The Second Stage
- Author: Betty Friedan
- Subject: Feminism
- Publisher: Summit Books
- Publication date: 1981
- Pages: 344
- ISBN: 978-0-671-41034-6
- OCLC: 7717510
- Dewey Decimal: 305.420973
- LC Class: HQ1426 .F847

= The Second Stage =

1981 book by Betty Friedan

The Second Stage is a 1981 book by American feminist, activist and writer Betty Friedan, best known for her earlier book The Feminine Mystique, widely credited with having begun second-wave feminism in the United States. Regarded as an influential author and intellectual in the United States, as early as the 1960s Friedan was critical of polarized and extreme factions of feminism that attacked groups such as men and homemakers.
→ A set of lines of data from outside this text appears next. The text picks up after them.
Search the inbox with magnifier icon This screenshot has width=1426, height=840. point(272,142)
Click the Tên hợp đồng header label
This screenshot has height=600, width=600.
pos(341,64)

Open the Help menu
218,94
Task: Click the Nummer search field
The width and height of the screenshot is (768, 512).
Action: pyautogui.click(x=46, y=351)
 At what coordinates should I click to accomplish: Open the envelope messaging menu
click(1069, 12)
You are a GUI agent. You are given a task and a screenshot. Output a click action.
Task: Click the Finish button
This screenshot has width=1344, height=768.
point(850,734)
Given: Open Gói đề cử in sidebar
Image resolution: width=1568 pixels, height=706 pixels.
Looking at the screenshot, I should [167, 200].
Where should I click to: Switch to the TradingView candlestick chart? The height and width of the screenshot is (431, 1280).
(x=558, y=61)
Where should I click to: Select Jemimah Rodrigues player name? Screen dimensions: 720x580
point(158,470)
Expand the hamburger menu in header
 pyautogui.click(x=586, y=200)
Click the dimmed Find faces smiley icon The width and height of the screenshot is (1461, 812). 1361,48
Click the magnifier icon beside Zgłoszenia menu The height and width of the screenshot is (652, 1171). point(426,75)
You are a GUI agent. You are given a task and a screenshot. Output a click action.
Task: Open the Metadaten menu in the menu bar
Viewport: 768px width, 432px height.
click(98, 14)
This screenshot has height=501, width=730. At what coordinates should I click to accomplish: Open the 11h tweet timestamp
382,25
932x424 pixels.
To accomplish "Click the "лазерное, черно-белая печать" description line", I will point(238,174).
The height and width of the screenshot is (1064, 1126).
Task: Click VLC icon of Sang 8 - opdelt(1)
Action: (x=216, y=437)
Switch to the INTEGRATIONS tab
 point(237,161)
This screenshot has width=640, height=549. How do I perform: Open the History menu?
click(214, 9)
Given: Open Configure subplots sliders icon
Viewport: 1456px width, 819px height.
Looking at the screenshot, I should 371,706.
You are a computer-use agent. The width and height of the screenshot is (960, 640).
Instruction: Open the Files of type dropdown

One of her later books, The Second Stage critiqued what Friedan saw as the extremist excesses of some feminists.

==Summary==
Friedan contends that "first stage" of feminism, a movement intended to liberate women from their traditional role as only mothers and house-wives, was coming to an end with the deadline for the ratification of the Equal Rights Amendment, and that it was time to take feminism to a new stage, which could better deal with the issues of a new generation of women.

Issues discussed include: the double enslavement of women at work and at home, the social evolution of masculinity, political backlash to feminist lobbying, developments in the field of management and leadership, and the need to recognize the social and economic value of traditional female occupations.